Friday, June 20, 2014

to be more creative, try becoming a more boring person?

first of all, apologies to my readers for the dearth of posts in the last few weeks months and especially the lack of posts with any personal depth in them. i won't go into detail about it today, but this change in my life from a "gun-for-hire" postdoc to a "lifer" prof has bent my mind awry and i'm still learning how to cope with the job. sometimes it just feels .. crippling.

more precisely, it's not the actual job that's hard, but the stress and overthinking of this faraway goal called tenure. the more i think about it, the more it feels like i'm getting my ph.d. again.

all of that said, i'm going to go the lazy route again: i'll pass someone else's well-written piece to you (instead of writing my own).

when i was younger and a newer hand at research, i'd make a startling insight in my work. immediately aftewards, i'd lament why it took me so long to figure it out .. especially when the outcome appeared very simple.

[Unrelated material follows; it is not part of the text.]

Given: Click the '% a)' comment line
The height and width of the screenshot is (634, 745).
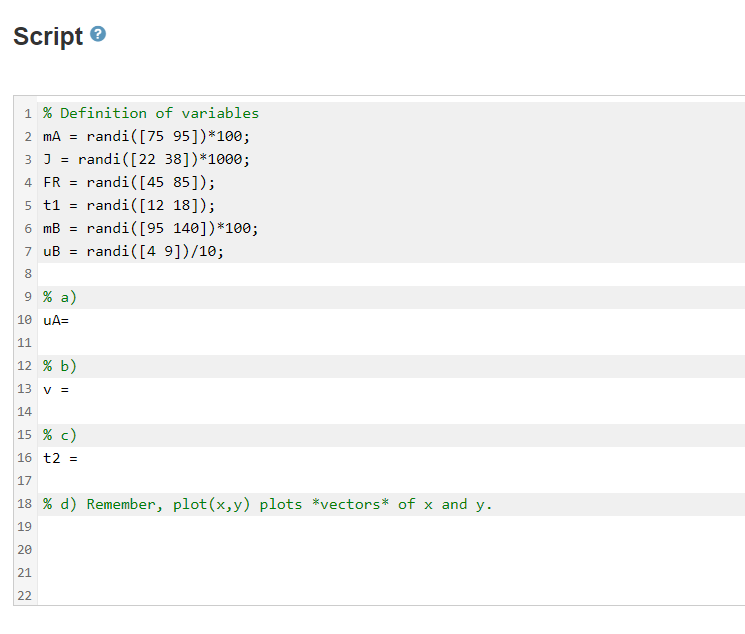Looking at the screenshot, I should pos(60,298).
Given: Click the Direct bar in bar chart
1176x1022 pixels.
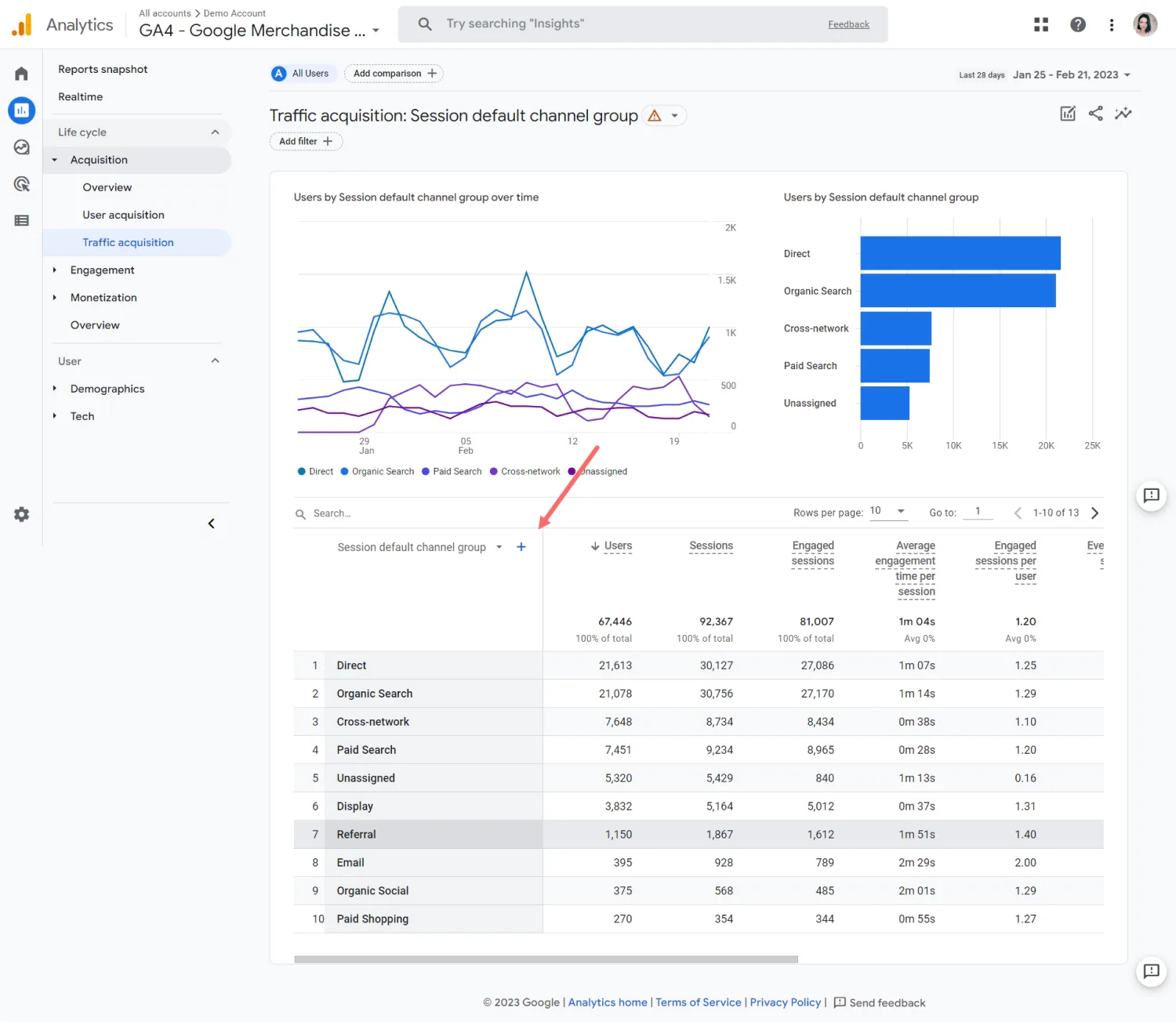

i've become less critical of myself over the years, but the question still remains:
what if there were ways to become better at solving problems?
is it more than just a pipe dream to improve oneself?
below are excerpts from an essay i found, through one social media engine or another. what struck me about it was how i've unconsciously kept some of these habits and gotten more insights, in the last few years.
"A 2004 study published in Naturε examined the role of sleep in the process of generating insight. They found that sleep, regardless of time of day, doubled the number of subjects who came up with the insight solution to a task. (Presented graphically above.) This effect was only evident in those who had struggled with the problem, so it was the unique combination of struggling followed by sleep and not sleep alone that boosted insight.
"There’s a good reason for this: mind-wandering fosters creativity. A 2012 study (results pictured below) found that any sort of mind-wandering will do, but the kind elicited during a low-effort task was more effective than even that of doing nothing .. This, too, is congruent with my experience. How much insight has been produced while taking a shower or mowing the lawn? Paul Dιrac, the Nobel Prize winning physicist, would take long hikes in the wood. I’d bet money that this was prime mind-wandering time."

~ from "The Science of Problem Solving"
of course, this could all just be a manifestation of confirmation bias (or if you will, the fallacy of the consequent). what i do recall, however, are periods of correlation: i was highly uncreative during those times when i was sleeping very little and had no time to exercise.

lastly, the tl;dr at the end of the essay is suggestively helpful. i'd recommend newcomers to research at least to try a few of the habits listed, if only to see what works (or not) for you.